Public health experts said no one had contracted Japanese Encephalitis in Calcutta since the outbreak of the disease in north Bengal. Metro answers some of the questions on people’s minds about the disease.
How does the disease spread?
The Japanese Encephalitis virus is transmitted among birds by Culex pseudovishnui mosquitoes, which breed in paddy fields. The mosquitoes infect pigs, which are the amplifying host as the virus multiplies inside them. Pigs can infect mosquitoes, which in turn can infect humans.
Are there paddy fields near Calcutta? Can the disease spread to the city?
There are paddy fields in adjoining districts. So, technically the disease can spread to Calcutta from the fringes. Experts said there is no evidence of the presence of Culex pseudovishnui in and around Calcutta. “Traces of the vector have been detected in Hooghly but not in North or South 24-Parganas. But that doesn’t mean there can’t be any Culex pseudovishnui here,” said a health department official.

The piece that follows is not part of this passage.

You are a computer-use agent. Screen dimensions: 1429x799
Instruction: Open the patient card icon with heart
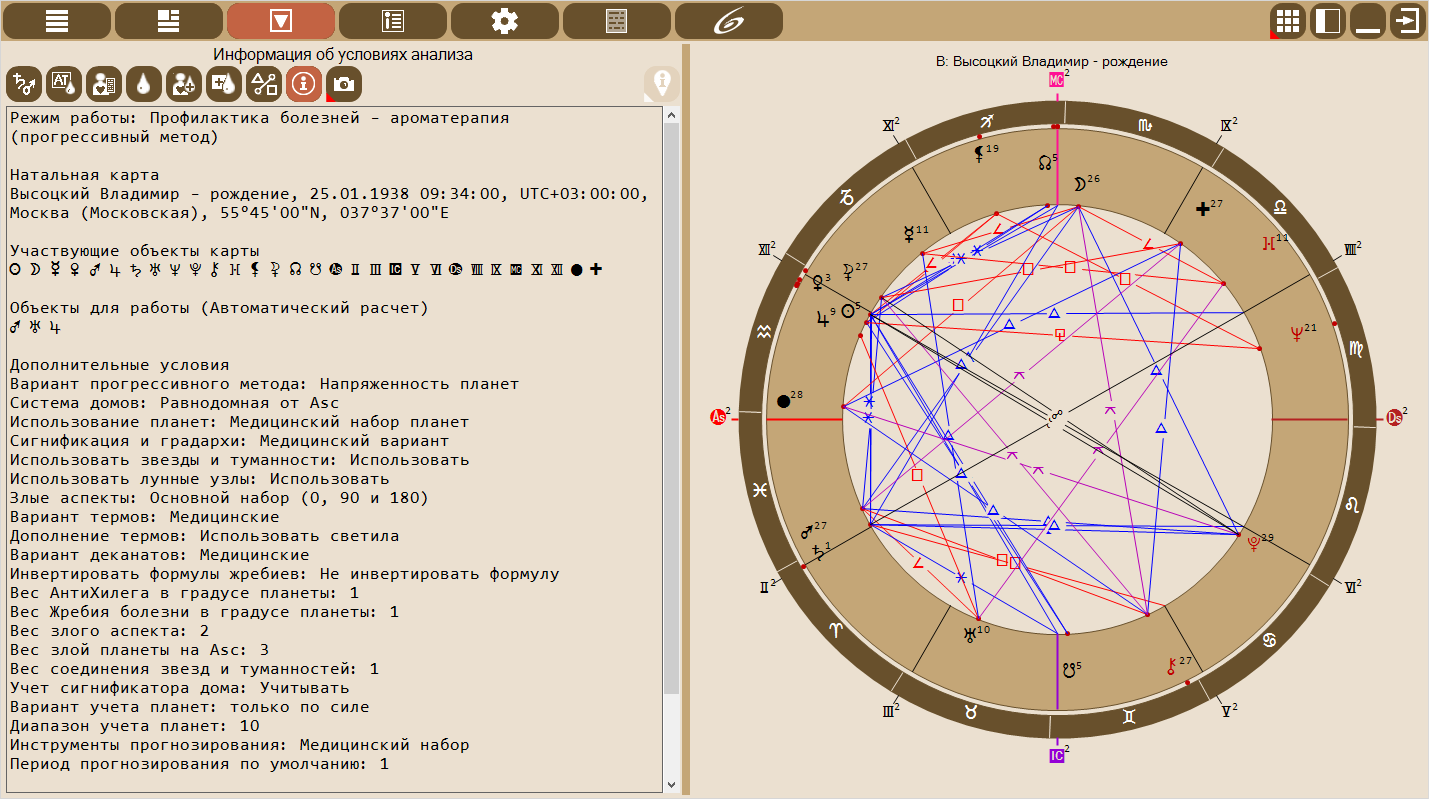(x=104, y=85)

Can the disease spread from the infected people coming to the city for treatment or otherwise?
No. Humans are the dead end of the cycle. So if a non-infected mosquito bites an infected person, it will not contract the virus.
What precautions can be taken?
General hygiene should be maintained and mosquito repellents and nets used.
What are the symptoms of Japanese Encephalitis?
High fever and aches, low blood pressure, blood loss, convulsions and raised intracranial pressure (pressure inside the scalp) are some of the symptoms. The arm or leg of a patient can be paralysed. One in every 300 infected people shows any symptoms.
What is the first step if someone is suspected to have contracted the disease?
Visit a doctor and get yourself tested. The disease is detected by antibodies in the serum and cerebrospinal fluid.
What is the treatment?
Do pigs need to be quarantined to contain the spread of the disease?
Since pigs are the hosts, they need to be quarantined during an outbreak.
Why is the disease called Japanese Encephalitis?
Because cases were first reported from Japan in the 1870s.